Find out how the Stanford Medical AI and Computer Vision Lab (MARVL) used Hasty to create the largest dataset containing images taken following thyroidectomy.
About a quarter of our users here at Hasty.ai are part of the research community. We reached out to them to learn more about their research. Some of the stories were so great that we asked the researchers to write a summary that we can share on our blog.
Today, we're excited to share Julia Gong's work. She has been a Hasty user since the early days and is studying at Stanford where she is part of the Stanford Medical AI and Computer Vision Lab (MARVL). MARVL develops artificial intelligence and machine learning algorithms to enable new capabilities in biomedicine and healthcare.
Surgeons performing an operation. Image from Pexels.
Standardized imaging methods such as CT scans, MRIs, dermoscopic images, retinal scans, and whole-slide pathology images have enabled large-scale deep learning-powered image analysis in their respective fields. However, the implementation of computer vision methods lags behind in surgery. Standardized imaging methods are not currently integrated into the surgical workflow (especially not in open surgery), but there are a lot of opportunities for computer vision to assist the operating surgeon, which we explore in our work.

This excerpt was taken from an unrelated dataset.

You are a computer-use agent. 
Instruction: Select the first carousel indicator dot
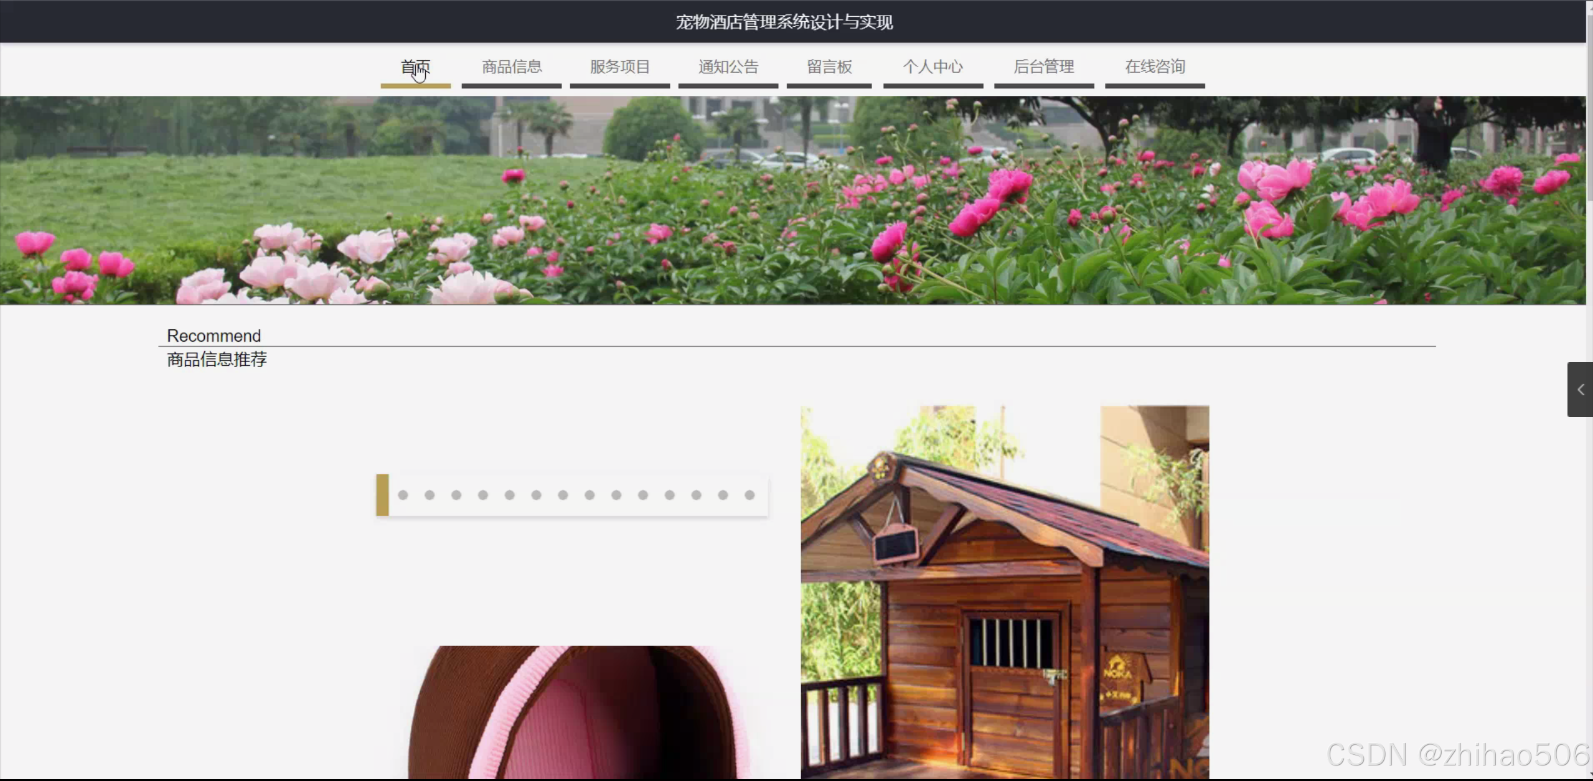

So, why the thyroid? Thyroidectomy is one of the most common operations performed in the United States - with about 150,000 cases annually in the United States alone . Though frequently performed, thyroidectomy requires that surgeons navigate a complex microanatomy to preserve speech and swallowing and to ensure the health of nearby parathyroid glands. For instance, the human recurrent laryngeal nerve (RLN), located just under the thyroid gland, innervates the vocal cords and helps us speak, breathe and eat safely. Given this complex anatomy, we ask the questions: Can we develop computer vision tools to assist surgeons during thyroidectomy to identify the RLN? And how do operating room image capture conditions affect such a method's performance?
Early work has examined developing computer vision methods for anatomical identification (among other tasks) in endoscopic, laparoscopic, and robot-assisted surgery. While endoscopy is primarily diagnostic in nature, laparoscopic and robot-assisted surgery have a higher degree of complexity and variability, with surgical activity and instruments moving free-form in constrained fields of view. Taking it a step further, open surgery has even greater scene complexity and variability, and thus very few groups have examined anatomical identification for open surgery. Our work thus not only seeks to develop a deep learning-enabled computer vision system to identify and measure critical soft tissue during thyroidectomy but also aims to lay the foundation for future translational work bringing AI to vision and discrimination for open surgery. Please see our paper  for further literature and details.
To train a computer vision model to accurately segment the RLN, we first needed to collect image data containing the RLN. We used retrospectively acquired, de-identified images taken during thyroidectomy and obtained the necessary ethical approval (see our paper for details). In total, we collected 277 color (RGB) photographs from 130 patients, which contained a diverse array of procedure types and perspectives on surgical anatomy. Due to the high diversity of images in our dataset, we also labeled images for two image conditions: lighting and distance to surgical anatomy. Analyzing our segmentation results using these image meta-tags helped us to answer our second research question: How do operating room image capture conditions affect our segmentation method's performance?
Data annotation using Hasty.ai. Note that this image is the same as Supplementary Figure S3 in the original paper, which is published by Scientific Reports.
To obtain the ground-truth RLN segmentations for these images, each image was carefully and manually annotated by surgeons and reviewed by a senior surgeon. We used the Hasty.ai platform to collect these annotations from our clinical collaborators; in particular, they used the polygon and brush tools to create detailed annotations that remained faithful to the borders of the nerve tissue. Surgeons also created segmentations for retractors, which we used in the second stage of our pipeline - nerve width estimation. We also used the bounding box tool to annotate bounding boxes around the wound region for a subset of 136 images, which enabled us to train our cropping model. The cropping model was used to crop input images to the wound region prior to nerve segmentation, which reduced the clutter in images that were not centered on the area of interest. To export the data in a format suitable for model training, it only took a few clicks on the Hasty.ai platform.
This collection of images taken following thyroidectomy (along with their annotations) are, to our knowledge, the largest such dataset to date. We are excited to be pushing the frontiers of surgical vision by presenting this dataset along with our end-to-end method.
Illustration of our dataset, which is diverse across both brightness and picture distance image conditions. Note that this image is the same as Figure 2 in the original paper, which is published by Scientific Reports.
Open surgery is a challenging environment for computer vision algorithms. In this work, we investigate anatomical identification during thyroidectomy, one common type of open surgery. Our end-to-end recurrent laryngeal nerve (RLN) segmentation and measurement method demonstrates the potential of using computer vision algorithms to augment intraoperative decision-making. Please see our paper for details on our methods, results, and analysis, which we hope will spur on further research in integrating AI methods into open surgery and surgical workflows.